Parmi ces informations figuraient des milliers de signaux provenant d’appareils situés régulièrement dans des zones sensibles : le bâtiment Berlaymont, siège de la Commission européenne, le Parlement européen et même les environs du quartier général de l’OTAN à Bruxelles. Officiellement, ces données sont « anonymisées », mais dans les faits, la répétition des trajets et des lieux permet d’identifier aisément les individus concernés.

L’anonymat, une illusion fragile

Les sociétés de courtage affirment ne vendre que des données dépourvues d’éléments personnels comme les noms ou les numéros de téléphone. Pourtant, les résultats de l’enquête démontrent combien cette anonymité est illusoire. Un téléphone repéré chaque matin au Berlaymont et chaque soir dans le même quartier résidentiel bruxellois trahit inévitablement l’identité de son propriétaire.

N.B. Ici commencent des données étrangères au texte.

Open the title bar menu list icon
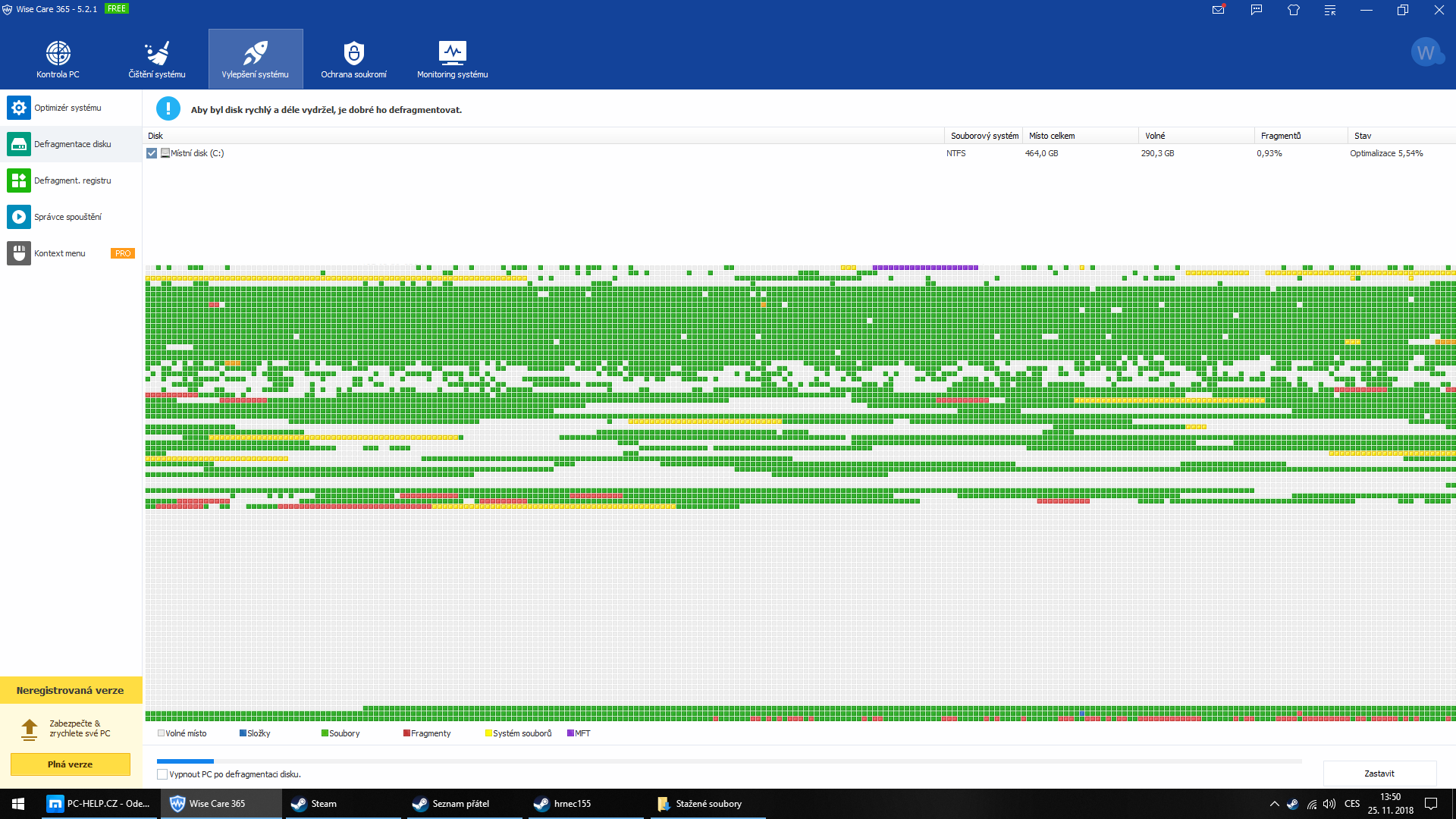 tap(1330, 10)
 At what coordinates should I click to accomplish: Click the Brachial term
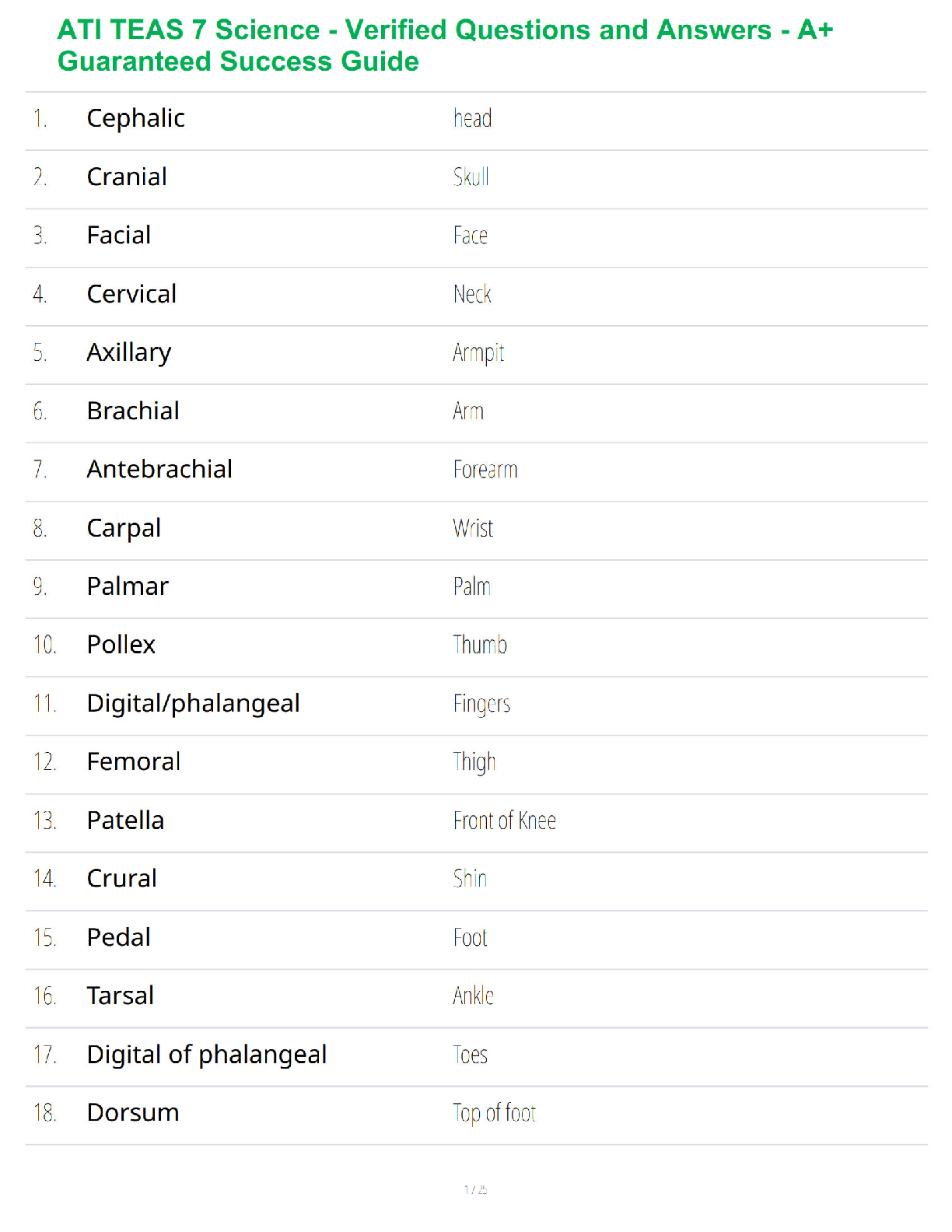click(x=133, y=411)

Les journalistes à l’origine de l’enquête y voient un problème systémique : l’écosystème publicitaire mondial agrège et échange des milliards de signaux de localisation, souvent à l’insu des utilisateurs. Des données conçues pour le marketing ciblé peuvent, entre de mauvaises mains, devenir un outil de profilage ou même d’espionnage.

Un risque pour la vie privée et la sécurité européenne

Les implications de cette affaire dépassent le simple cadre de la vie privée. Que les déplacements d’agents de la Commission, du Parlement ou de l’OTAN puissent être suivis et vendus au plus offrant représente également une menace potentielle pour la sécurité européenne. Ces informations permettraient à des puissances étrangères ou à des acteurs malveillants d’étudier les habitudes de déplacement de responsables politiques ou militaires.

Des experts en cybersécurité alertent sur le flou croissant entre collecte commerciale de données et espionnage numérique. Et ce phénomène n’est pas propre à l’Europe : des enquêtes similaires ont déjà révélé des pratiques comparables aux États-Unis et en Asie.

Des règles européennes en décalage avec la réalité

Ironie du sort, cette affaire éclate au cœur même de l’Union européenne, championne autoproclamée de la protection des données personnelles. Malgré l’entrée en vigueur du Règlement général sur la protection des données (RGPD), son application se heurte à la complexité du marché numérique.

Les courtiers en données opèrent pour la plupart à l’abri des regards, achetant et revendant des informations collectées par une multitude d’applications qui sollicitent distraitement l’accord des utilisateurs. En Belgique, l’Autorité de protection des données, tout comme ses homologues européennes, examine les suites possibles de cette révélation, mais reconnaît la difficulté de contrôler un secteur aussi tentaculaire.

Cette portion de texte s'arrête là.